Mlliyet Milliyet Blog Milliyet Blog
 
Facebook Connect
Blog Kategorileri
 

05 Mayıs '10

 
Kategori
Aşk - Evlilik
 

Sen başıma gelen en güzel şey misin?

Sen başıma gelen en güzel şey misin?
 

"RESİM:ALINTI"“Az önce rüya mı gördüm? Yoksa… Sen başıma gelen en güzel şey misin?”


Heybelide mehtaba çıktığımız gecelerden biriydi. Uzaklardan duyulan ıslık sesi dikkatimizi çekmişti ilk başta. Sonra birden bire yanıp sönen ateş böceklerini gördük.

“Ateş Böceği değil onlar.” dedi Sezer Abi.

“Ne o zaman?” sorumun karşılığını hemen aldım.

Yakamoz. Yakamoz onlar.”

“Yakamoz mu? Ayın suya vuran aksi değil mi yakamoz? Oysa bu gece ayda bulutların gerisine saklanmış. Göstermemeye kararlı o gül yüzünü.”

“Herkes böyle bilir yakamozu.”

“Nasıl?”

“Ayın suya vuran aksi. Gerçek ise başkadır. Ay olan gecelerde göstermez yüzünü. Tersine karanlıkta göz kırpar bedenine dokunan bir kayığa ya da balıkçı sandalına.”

“Bilmiyordum Sezer Abi. Peki, sen nereden biliyorsun böylesine yararlı bilgileri? Hayranım sana, inan. Takdire şayan bir donanıma sahipsin.”

“Abartma bu kadar. Dedemden duymuştum. Hepsi bu.” diyerek duraksadı Sezer.
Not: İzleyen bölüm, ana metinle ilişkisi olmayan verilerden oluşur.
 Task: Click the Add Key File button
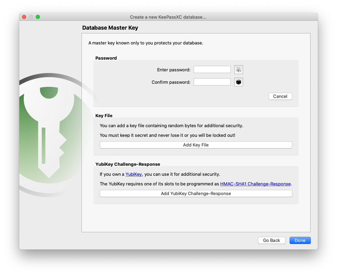[x=196, y=145]
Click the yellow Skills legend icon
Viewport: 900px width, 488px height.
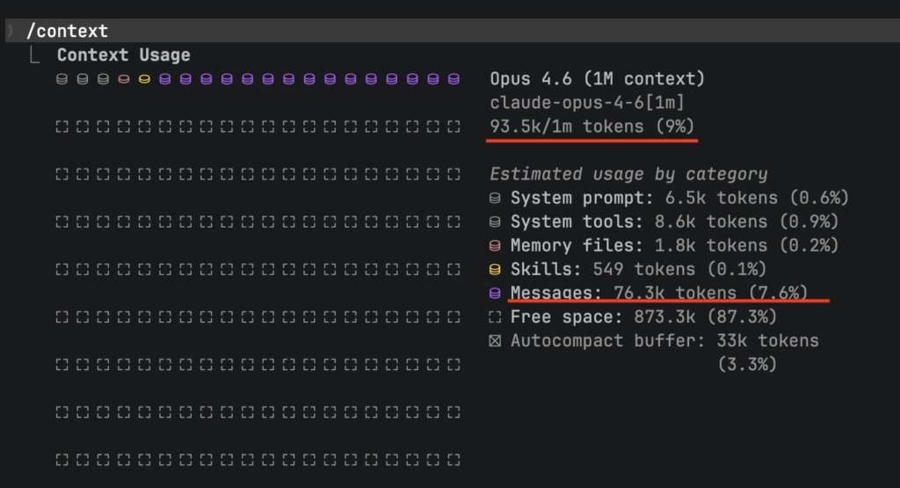pos(495,269)
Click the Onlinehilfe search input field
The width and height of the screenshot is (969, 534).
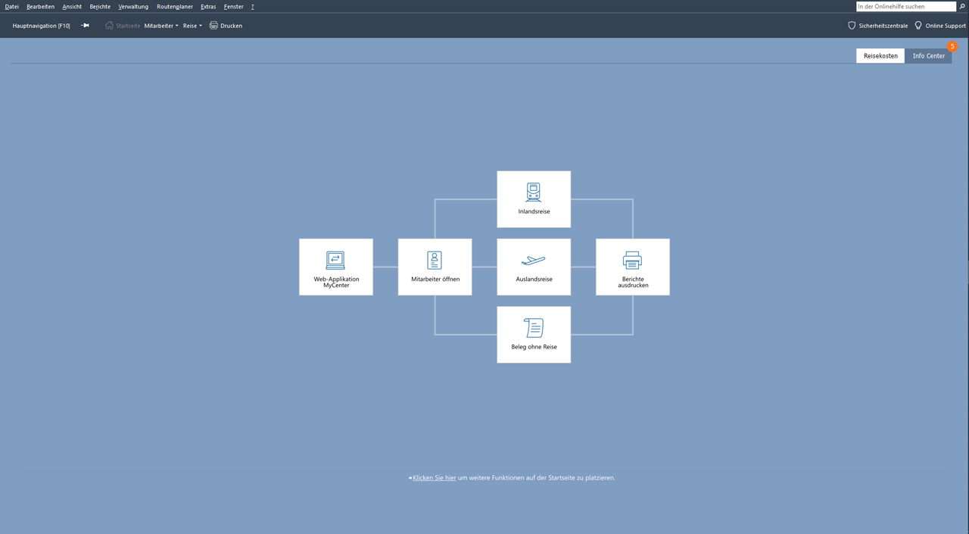click(905, 7)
Kaç dakika sessizce kaldılar, bilinmez. Sezer’in yüzündeki değişikliklere bakarak, o küçük işaretlerden kendince manalar çıkararak okumaya çalışıyordu Zümrüt delikanlının düşüncelerini. Göz kenarlarına yerleşen ışıltıları, elemi tanırdı yakından. Sonra içi coştuğunda yanaklarına yerleşen, belirginleşen ay yüzlü gamzelerini. Üzüldüğünde suskunluğa gömülen ama ölüme yaklaşmış kelebek kanatları gibi titreşen dudak kıvrımlarını. Konuştuğunda ağzından dökülen her kelimenin ilkbahar tazeliğinde oluşunu.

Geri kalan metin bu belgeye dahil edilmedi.